Stefan Zweig; sıradan bir şekilde girip, ilerledikçe beni şaşırtan bir yazar oldu yine bu kitabıyla. "Olağanüstü Bir Gece" tarzında mesajlar veren; ama ondan daha etkileyici bir kitaptı. Benim gözümde "başyapıt" kıvamında bir kitaptı.
Bir kitap düşünün; içinde hırs geçsin, hırsa kapıldığında psikolojik bunalımın tavan yapışını anlatsın. İşte bu kitap bunu anlatıyor. Satranç üzerinden hırsın psikolojik bunalımını insanın kafasında çok iyi resmediyor.
İçimden bir yandan satranç oynamak geçti, bir yandan da satranç oynamaktan uzaklaşmak geçti. Böyle bir ikileme de düşürüyor. Satranç, binevi savaş gibidir; hamlelerin bu kadar geciktirilmesi de bu yüzden. Aynı gerçek hayatta olan savaşlar gibidir satranç. Bunu da hatırlattı.

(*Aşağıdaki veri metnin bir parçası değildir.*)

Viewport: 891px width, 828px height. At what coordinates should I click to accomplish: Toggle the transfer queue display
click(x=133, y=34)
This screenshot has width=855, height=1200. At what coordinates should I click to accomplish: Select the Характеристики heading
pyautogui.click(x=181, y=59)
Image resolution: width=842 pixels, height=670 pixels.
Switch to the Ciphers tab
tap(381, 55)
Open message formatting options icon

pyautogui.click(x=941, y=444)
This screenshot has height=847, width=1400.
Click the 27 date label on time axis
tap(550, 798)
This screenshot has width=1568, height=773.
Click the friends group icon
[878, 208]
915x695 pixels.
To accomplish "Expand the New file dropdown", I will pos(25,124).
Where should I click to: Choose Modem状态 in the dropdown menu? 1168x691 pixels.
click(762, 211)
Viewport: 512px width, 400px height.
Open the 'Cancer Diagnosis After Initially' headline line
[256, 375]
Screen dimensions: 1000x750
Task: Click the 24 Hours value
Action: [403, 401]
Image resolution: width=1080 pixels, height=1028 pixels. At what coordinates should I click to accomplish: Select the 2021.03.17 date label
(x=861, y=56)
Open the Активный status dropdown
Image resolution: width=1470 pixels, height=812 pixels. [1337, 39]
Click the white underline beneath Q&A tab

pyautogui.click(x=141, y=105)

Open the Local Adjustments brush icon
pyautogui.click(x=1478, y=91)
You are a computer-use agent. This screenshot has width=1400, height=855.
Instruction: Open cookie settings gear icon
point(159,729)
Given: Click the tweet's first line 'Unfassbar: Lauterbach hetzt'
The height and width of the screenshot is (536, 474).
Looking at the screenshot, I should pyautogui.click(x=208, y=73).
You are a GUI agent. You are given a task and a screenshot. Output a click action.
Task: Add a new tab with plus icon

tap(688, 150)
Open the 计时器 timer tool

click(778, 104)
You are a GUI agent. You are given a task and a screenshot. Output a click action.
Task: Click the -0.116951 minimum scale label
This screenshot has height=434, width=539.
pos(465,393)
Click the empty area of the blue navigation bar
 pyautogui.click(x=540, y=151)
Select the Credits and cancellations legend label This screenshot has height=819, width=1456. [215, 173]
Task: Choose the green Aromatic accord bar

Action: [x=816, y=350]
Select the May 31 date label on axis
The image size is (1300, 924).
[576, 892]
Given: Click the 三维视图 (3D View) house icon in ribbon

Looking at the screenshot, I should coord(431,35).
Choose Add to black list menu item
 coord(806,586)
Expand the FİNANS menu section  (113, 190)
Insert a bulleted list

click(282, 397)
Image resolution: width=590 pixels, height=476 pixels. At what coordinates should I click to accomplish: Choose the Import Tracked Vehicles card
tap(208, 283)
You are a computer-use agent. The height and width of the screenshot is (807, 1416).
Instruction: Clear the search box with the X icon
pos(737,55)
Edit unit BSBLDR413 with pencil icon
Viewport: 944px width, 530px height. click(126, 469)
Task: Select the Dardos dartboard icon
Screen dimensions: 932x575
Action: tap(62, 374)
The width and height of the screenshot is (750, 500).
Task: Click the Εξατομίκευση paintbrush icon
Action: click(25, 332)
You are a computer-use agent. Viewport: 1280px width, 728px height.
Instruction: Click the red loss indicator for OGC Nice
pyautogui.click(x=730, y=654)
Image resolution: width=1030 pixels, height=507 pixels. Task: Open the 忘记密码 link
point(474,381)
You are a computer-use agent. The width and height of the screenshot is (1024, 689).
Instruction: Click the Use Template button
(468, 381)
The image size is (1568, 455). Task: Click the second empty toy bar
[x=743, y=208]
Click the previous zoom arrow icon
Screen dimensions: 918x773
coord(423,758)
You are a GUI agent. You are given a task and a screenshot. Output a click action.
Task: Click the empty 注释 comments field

Dr. B.'nin kısımları ile birlikte kitap, kafamda film şeridi gibi geçmeye başladı. Dünya satranç şampiyonundan Czentovic'ten ya da anlatıcıdan ziyade, esas kitabın kahramanı aslında Dr. B. idi. Yazarın inceden mesajları Dr. B.'nin içinde gizliydi.
Stefan Zweig'in hayatını bilmek bile bu kitabı etkileyici kılıyor. Hitler ve Gestapo'ya yer yer eleştiriler mevcut. Özellikle de bunların faaliyetleri, Avusturyalı Stefan Zweig'i umutsuzluğa kapatmış ve eserinde de yer yer bunu göstermiştir.